Work order »
Pictures in the listing do not belong in the copy, which should repeat exactly the lines from the one holding "Select the Type tool" through the last line.

Study material »
|---|

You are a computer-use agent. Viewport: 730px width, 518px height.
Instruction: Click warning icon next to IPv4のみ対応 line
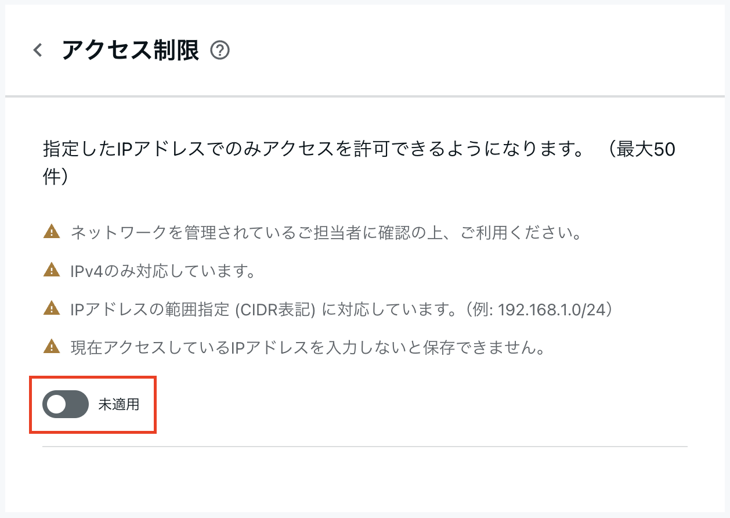point(52,271)
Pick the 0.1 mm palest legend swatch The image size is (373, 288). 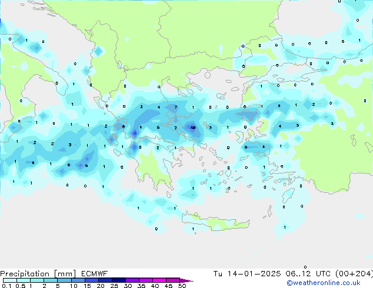9,280
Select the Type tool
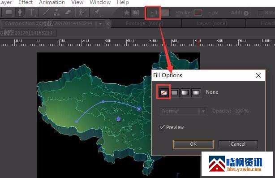 click(31, 13)
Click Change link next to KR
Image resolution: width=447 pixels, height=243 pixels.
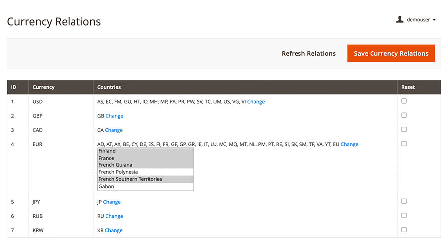(114, 230)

|---|

Solution for this problem »
Select the Type tool
 click(31, 13)
Click Change link next to KR
Image resolution: width=447 pixels, height=243 pixels.
(114, 230)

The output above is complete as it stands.